=== Extract ===
+ + + + +

FORTUNE — After two decades of stagnation, Japan has developed a plan to reverse its spectacular failure to respond to the Internet age. Its secret weapon? Women.
Tokyo thinks that Japan’s women — who are, on average, better educated than their male counterparts — should lead the charge in building new Japanese tech startups. The Japanese government plans to help Japanese women launch new companies as part of the country’s economic revitalization measures, known interchangeably as the “Japan is Back” campaign or Abenomics, named after Japan’s Prime Minister Shinzo Abe.
As part of this program, Japan’s government has allocated 20 billlion yen (around $200 million USD) for a fund to support young female entrepreneurs . Startup founders also can apply for special low-interest loans from banks.
Prime Minister Abe aims to kickstart economic growth through a combination of what he has dubbed “arrows” of action, including quantitative easing, public infrastructure spending, and the devaluation of the yen. Encouraging women’s business aspirations is considered Abe’s fourth arrow.
“Women are Japan’s great underused asset,” says Hitoshi Masuda, former director of the governmental startups and technology agency in Tokyo, who is leader in the “Japan is Back” campaign. “They will be a driving force in building a stronger economy based on entrepreneurship.”
MORE: Relax, Instagram fans. Ads may not be a bad thing
To help women who want to work and raise a family, Abe is suggesting women have three years paternity leave, which is comparable to what many workers receive in Europe. New legislation will be presented to the Japanese parliament this year to allow full-time workers to take parental leave for three years.
Policymakers also need to showcase the advantages of entrepreneurship and put in place financial incentives that reduce risk for would-be entrepreneurs, says Masuda. They will also need to increase day-care funding.
Such moves are an absolute must, says Tobias Harris, a blogger and political commentator in Japan. “There should be an enabling of more women to participate in the workforce, which means equalizing pay and status and providing better support for families.”
Japan has its work cut out for itself. The nation ranks 101st out of 135 countries in the latest Global Gender Gap Report by the World Economic Forum (WEF). It has a dearth of women entrepreneurs — only 4% of the nation’s total. Indeed, it has a noticeable lack of entrepreneurs altogether. Overall, Japan has the lowest number of entrepreneurs per capita in the industrialized world — just 1.9% in Japan, compared to 4.9% in the U.S.
Japan’s female employment rate stands at around 60%, compared to about 80% for men. In executive roles, women fare even worse, accounting for only 2.8% of all managers in the country, up from 1% 20 years ago.
Tech startups launched by women, however, are on the rise, despite the so-called “titanium ceiling” obstructing them, says William Saito, a renowned entrepreneur, venture capitalist, and public policy consultant. As a mentor and financier, he has a penchant for backing Japanese women-run startups over their male counterparts.

+ + + + +

=== Extracted data ===
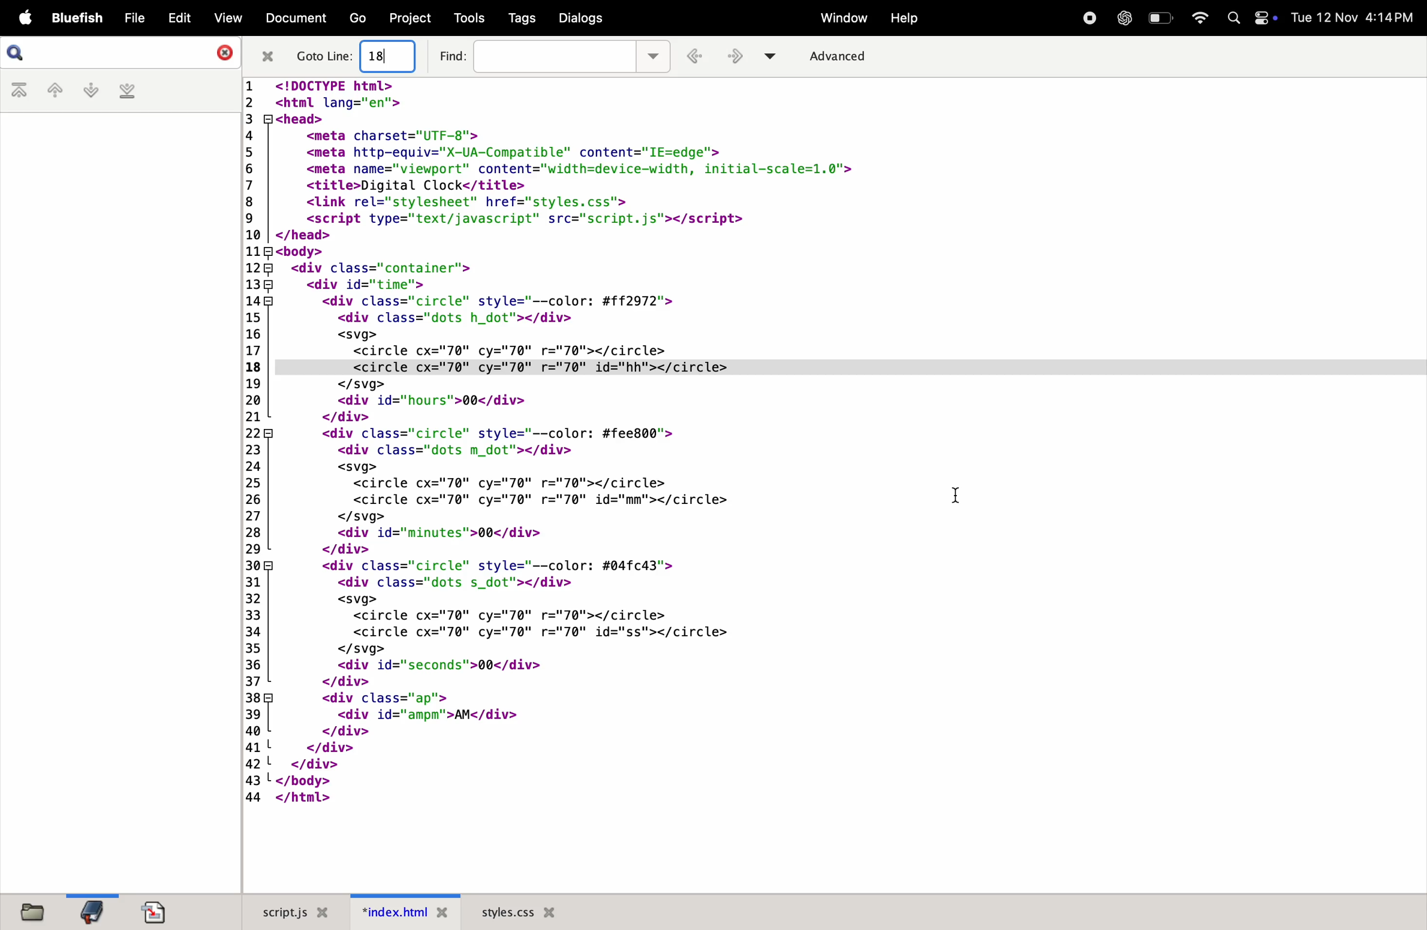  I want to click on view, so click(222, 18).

+ + + + +

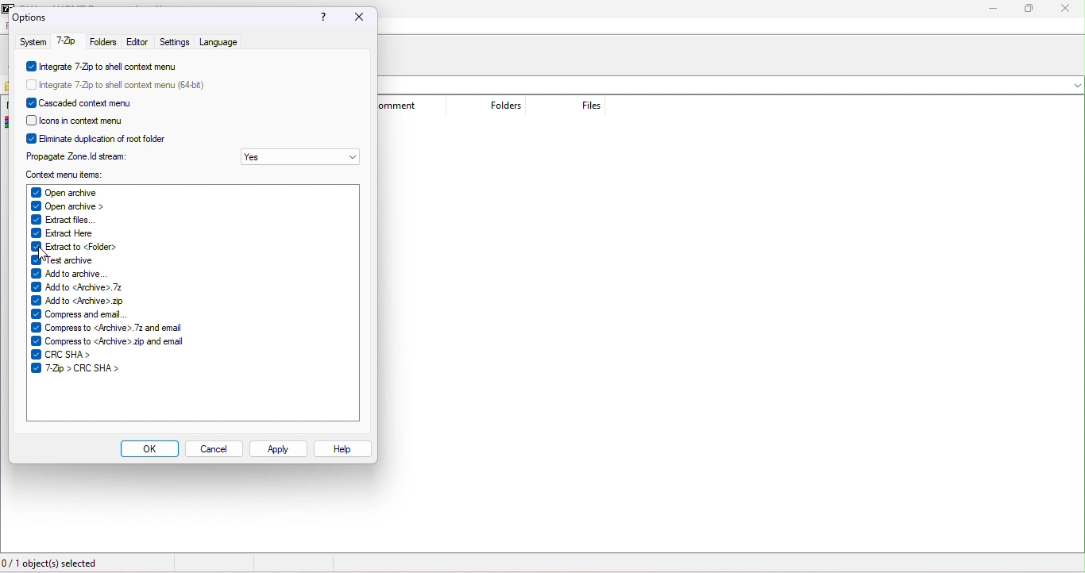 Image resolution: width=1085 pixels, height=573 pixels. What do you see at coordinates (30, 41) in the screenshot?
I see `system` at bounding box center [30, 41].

+ + + + +

=== Exercise requirements ===
1) Which people does the article on Japan's women entrepreneurs mention by name?
2) How would you put this sentence from the article on Japan's women entrepreneurs into French: "Japan’s female employment rate stands at around 60%, compared to about 80% for men."
3) According to the article on Japan's women entrepreneurs, where does Japan rank in the latest Global Gender Gap Report by the World Economic Forum?

=== Problem solutions ===
1) Shinzo Abe, Hitoshi Masuda, Tobias Harris, William Saito

2) Le taux d'emploi des femmes au Japon s'établit à environ 60 %, contre environ 80 % pour les hommes.

3) 101st out of 135 countries.